*** EXTRACTED INFORMATION ***
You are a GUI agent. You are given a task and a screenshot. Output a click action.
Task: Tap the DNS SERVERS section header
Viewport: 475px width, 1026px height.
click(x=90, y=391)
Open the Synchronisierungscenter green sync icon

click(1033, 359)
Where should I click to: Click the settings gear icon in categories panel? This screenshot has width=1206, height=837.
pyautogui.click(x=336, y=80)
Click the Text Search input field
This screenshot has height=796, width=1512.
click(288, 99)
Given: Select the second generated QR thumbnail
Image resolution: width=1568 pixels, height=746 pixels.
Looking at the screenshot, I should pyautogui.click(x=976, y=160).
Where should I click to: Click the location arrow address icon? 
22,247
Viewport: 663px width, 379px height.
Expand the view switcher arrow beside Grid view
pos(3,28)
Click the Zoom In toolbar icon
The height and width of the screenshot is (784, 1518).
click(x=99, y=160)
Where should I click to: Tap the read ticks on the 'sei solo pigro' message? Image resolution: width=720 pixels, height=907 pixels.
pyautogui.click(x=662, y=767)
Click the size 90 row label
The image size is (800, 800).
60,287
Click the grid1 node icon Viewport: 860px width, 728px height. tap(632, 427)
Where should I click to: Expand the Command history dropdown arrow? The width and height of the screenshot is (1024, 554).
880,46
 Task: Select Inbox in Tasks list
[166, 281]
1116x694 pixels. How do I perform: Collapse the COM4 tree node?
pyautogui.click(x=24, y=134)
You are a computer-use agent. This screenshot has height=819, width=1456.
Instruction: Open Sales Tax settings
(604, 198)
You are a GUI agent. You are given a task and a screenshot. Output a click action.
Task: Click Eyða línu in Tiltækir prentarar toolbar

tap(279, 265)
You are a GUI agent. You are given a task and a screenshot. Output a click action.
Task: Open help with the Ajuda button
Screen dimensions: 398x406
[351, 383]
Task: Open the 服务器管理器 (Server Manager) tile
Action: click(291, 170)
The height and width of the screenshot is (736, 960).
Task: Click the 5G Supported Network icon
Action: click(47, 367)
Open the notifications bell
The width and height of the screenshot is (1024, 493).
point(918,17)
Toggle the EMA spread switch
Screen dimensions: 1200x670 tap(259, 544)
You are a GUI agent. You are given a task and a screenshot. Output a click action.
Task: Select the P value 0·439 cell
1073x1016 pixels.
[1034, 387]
***
_PROBLEM REQUIREMENTS:_ Can you copy out all the items again, replacing "GUI agent" with "desktop assistant" and leaving everything else unchanged?

_WRITTEN RESPONSE:_
You are a desktop assistant. You are given a task and a screenshot. Output a click action.
Task: Tap the DNS SERVERS section header
Viewport: 475px width, 1026px height.
click(x=90, y=391)
Open the Synchronisierungscenter green sync icon

click(1033, 359)
Where should I click to: Click the settings gear icon in categories panel? This screenshot has width=1206, height=837.
pyautogui.click(x=336, y=80)
Click the Text Search input field
This screenshot has height=796, width=1512.
click(288, 99)
Given: Select the second generated QR thumbnail
Image resolution: width=1568 pixels, height=746 pixels.
Looking at the screenshot, I should pyautogui.click(x=976, y=160).
Where should I click to: Click the location arrow address icon? 
22,247
Viewport: 663px width, 379px height.
Expand the view switcher arrow beside Grid view
pos(3,28)
Click the Zoom In toolbar icon
The height and width of the screenshot is (784, 1518).
click(x=99, y=160)
Where should I click to: Tap the read ticks on the 'sei solo pigro' message? Image resolution: width=720 pixels, height=907 pixels.
pyautogui.click(x=662, y=767)
Click the size 90 row label
The image size is (800, 800).
60,287
Click the grid1 node icon Viewport: 860px width, 728px height. tap(632, 427)
Where should I click to: Expand the Command history dropdown arrow? The width and height of the screenshot is (1024, 554).
880,46
 Task: Select Inbox in Tasks list
[166, 281]
1116x694 pixels. How do I perform: Collapse the COM4 tree node?
pyautogui.click(x=24, y=134)
You are a computer-use agent. This screenshot has height=819, width=1456.
Instruction: Open Sales Tax settings
(604, 198)
You are a desktop assistant. You are given a task and a screenshot. Output a click action.
Task: Click Eyða línu in Tiltækir prentarar toolbar

tap(279, 265)
You are a desktop assistant. You are given a task and a screenshot. Output a click action.
Task: Open help with the Ajuda button
Screen dimensions: 398x406
[351, 383]
Task: Open the 服务器管理器 (Server Manager) tile
Action: click(291, 170)
The height and width of the screenshot is (736, 960).
Task: Click the 5G Supported Network icon
Action: click(47, 367)
Open the notifications bell
The width and height of the screenshot is (1024, 493).
point(918,17)
Toggle the EMA spread switch
Screen dimensions: 1200x670 tap(259, 544)
You are a desktop assistant. You are given a task and a screenshot. Output a click action.
Task: Select the P value 0·439 cell
1073x1016 pixels.
[1034, 387]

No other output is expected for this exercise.